Text ▸
********

So we went home singing on our bus, for our first 'away' match of the tennis season. I sat alone in one of the green seats. I felt a little sick as we rode home. I stared out the window, counting telephone poles. I knew my team was glad I'd won, but no one ever bothered to say more than "Nice match," or "Aren't you tired? That looked like a tough opponent,". Finally, one girl, Elizabeth, turned around.

"Hey, what was that like?" Elizabeth played exhibition, so sometimes she didn't get to play. She wasn't that bad, it was just our team had more than we needed.

"Well, I got really tired, I mean, it was really long," I said, not paying much attention, "It was kind of tough when I lost the first set, but then I got the second set. I don't know, it was just tiring to play that long."

"I believe you! You were playing forever! Some of those points just kept going back and forth, it was a long time. That never happens to me, my partner and I never have long matches at all. That's cool, though, that you can play that long. I get so tired, you know?" Her brown eyes sparkled as she smiled back at me. "Some other girls were saying that they thought you played really well,"

"Really?" I didn't really believe her, I was sure that the girls had only been there because they had to. We got in trouble if we weren't cheering for someone, so I figured the tunnel was all forced, too.

"Yeah, really! We all really wanted to see you win! Her parents were being pretty negative, they kept telling her that certain shots were out when they weren't. So, we shouted louder when you scored, it was fun actually."

"Wow," I said, but mostly to myself. I never felt like anyone was actually watching me. Most of the tennis girls didn't even talk to me, except when they had to. One of the other girls started to talk to Elizabeth, so she turned around again. I felt my eyes sting as I looked back out the window. I was shocked that my teammates had been supporting me completely, not because they had to. I felt the cheering then, but I wondered if I'd done better if I'd known that they were actually cheering from the heart.

As much as I'd like to say that there wasn't a lesson to the story, there was, at least for me. I knew that I should listen to myself. If I thought I could do something, I could. If someone was trying to frustrate me, I should make sure they didn't, so I didn't have to sit through another long match like that. I think I felt the most from the air. It was sort of like a little bit of electricity buzzing around. I felt the hopes on my shoulders, that we would win the whole match. I felt the internal cheering inside, I knew that I could win any tennis match I played if I remembered that I was playing for my whole team. I think I also felt the sadness and disappointment of coming so close and failing at the end, like the other girl probably felt. I'll never forget the time my team helped me so much to show that I could really play a mean game of tennis. I think I found some more confidence that day and I found so much pride inside of myself. Bursting to show who I could be and that I could prove myself. I knew that there would be more matches like that in the future, but for now, the thing I felt most strongly about was believing in myself and persevering through my match. Okay, okay, truthfully, the thing I felt most strongly about then, was sleeping, but I felt so pleased that I had found my inner strength, I just couldn't help falling asleep.

The author's comments:
It was really difficult for me to play this match, and losing the first set was really hard for me to do. I was so shocked to win in the end.

********

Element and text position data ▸
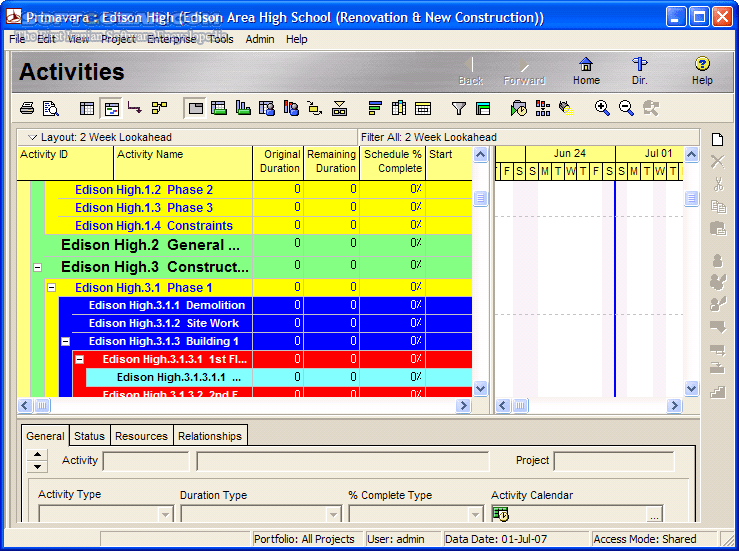Toggle the Activity Table view button
This screenshot has width=739, height=551.
click(x=87, y=108)
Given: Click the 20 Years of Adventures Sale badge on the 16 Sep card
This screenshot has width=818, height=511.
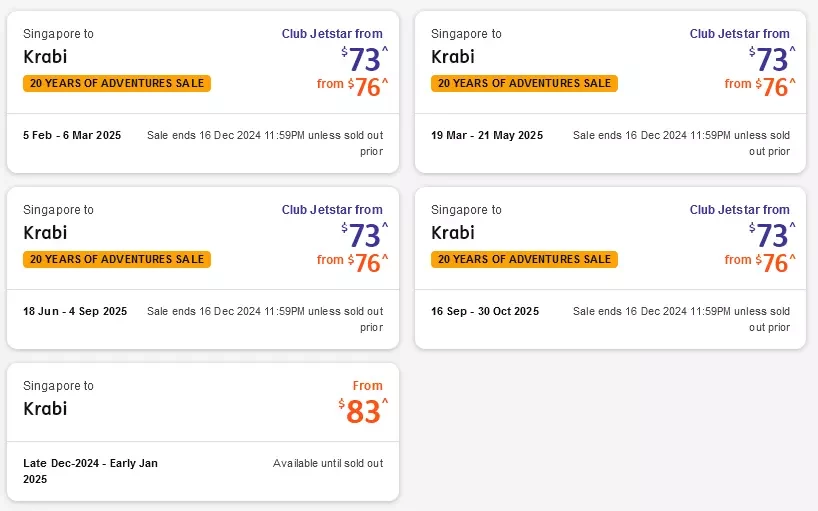Looking at the screenshot, I should tap(524, 259).
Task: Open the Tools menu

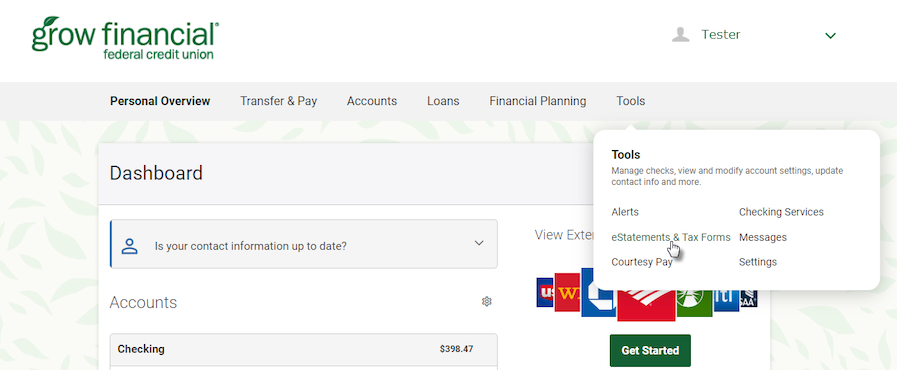Action: [630, 101]
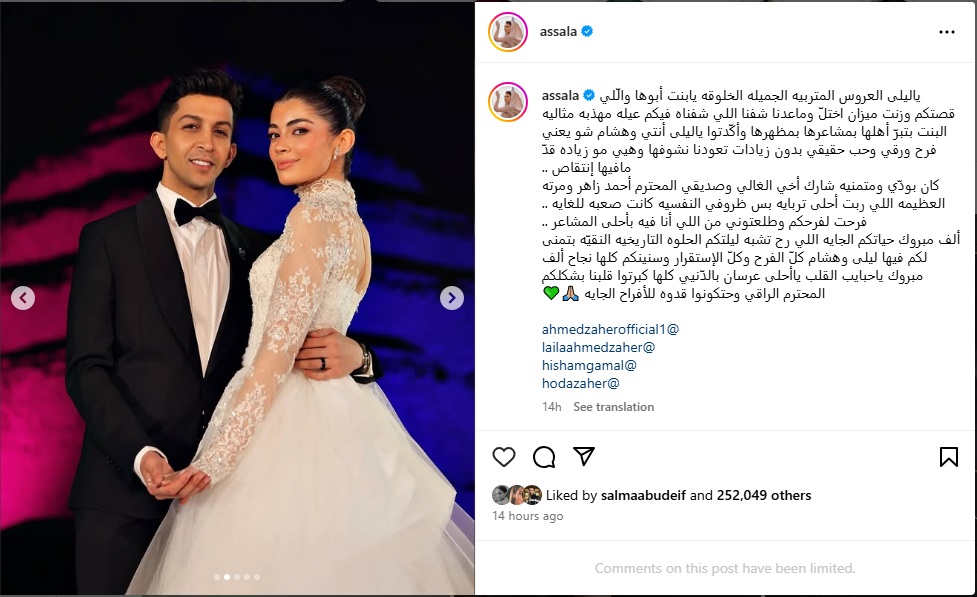Save the post with the bookmark icon
This screenshot has height=597, width=977.
948,457
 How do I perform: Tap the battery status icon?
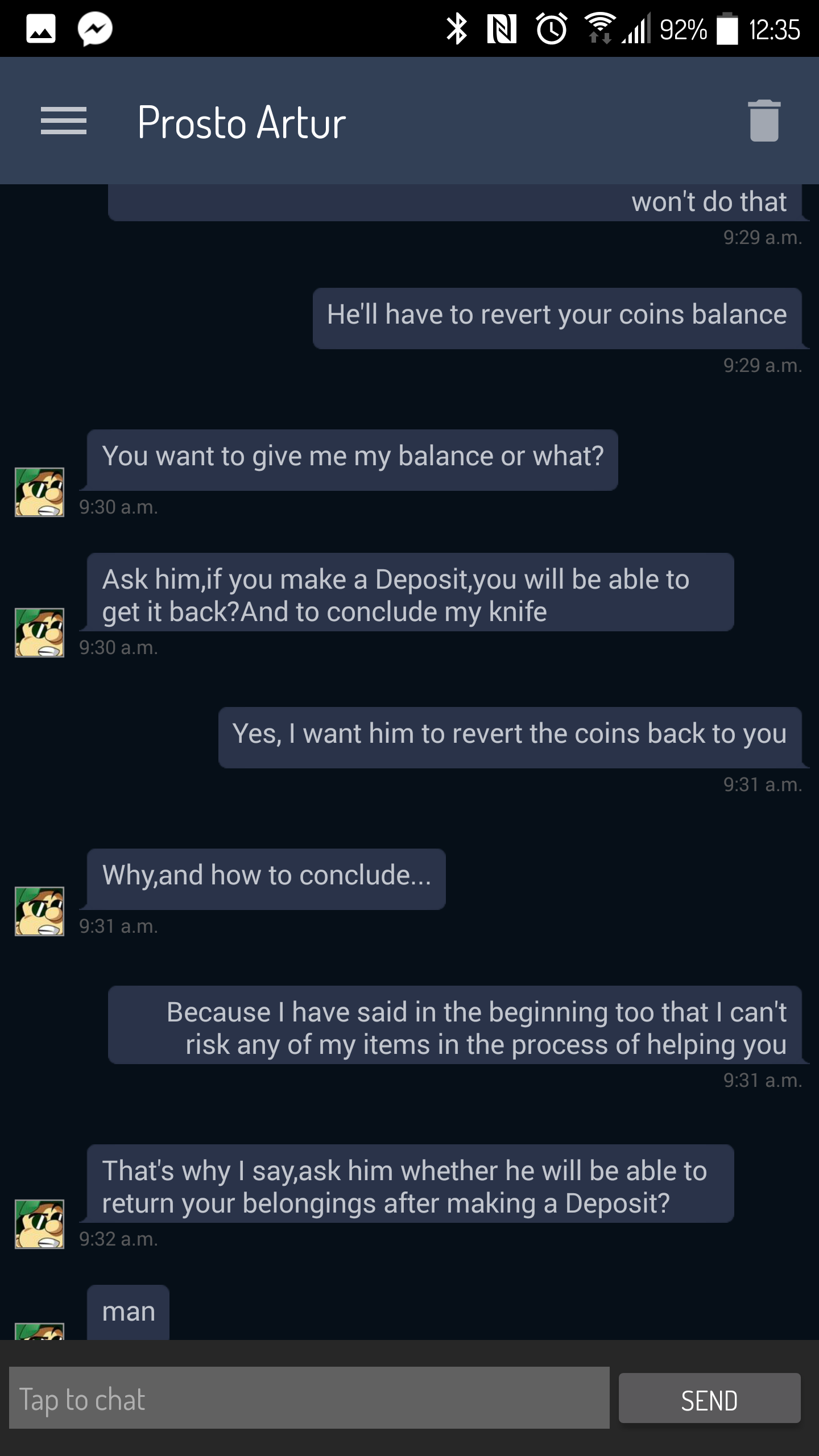727,29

********

What this exercise asks ▸
**A.** In the opening paragraph of the tennis story, list every sentence that begins with the word "I".
**B.** For each statement, say whether it agrees with the tennis story, and quote the words that decide it: (i) Elizabeth played exhibition. (ii) The narrator won the first set. (iii) The opponent's parents told her that some shots were out when they were not.

Worked answers ▸
**A.**
- I sat alone in one of the green seats.
- I felt a little sick as we rode home.
- I stared out the window, counting telephone poles.
- I knew my team was glad I'd won, but no one ever bothered to say more than "Nice match," or "Aren't you tired? That looked like a tough opponent,".

**B.**
(i) Yes: "Elizabeth played exhibition, so sometimes she didn't get to play."
(ii) No: "It was kind of tough when I lost the first set, but then I got the second set."
(iii) Yes: "Her parents were being pretty negative, they kept telling her that certain shots were out when they weren't."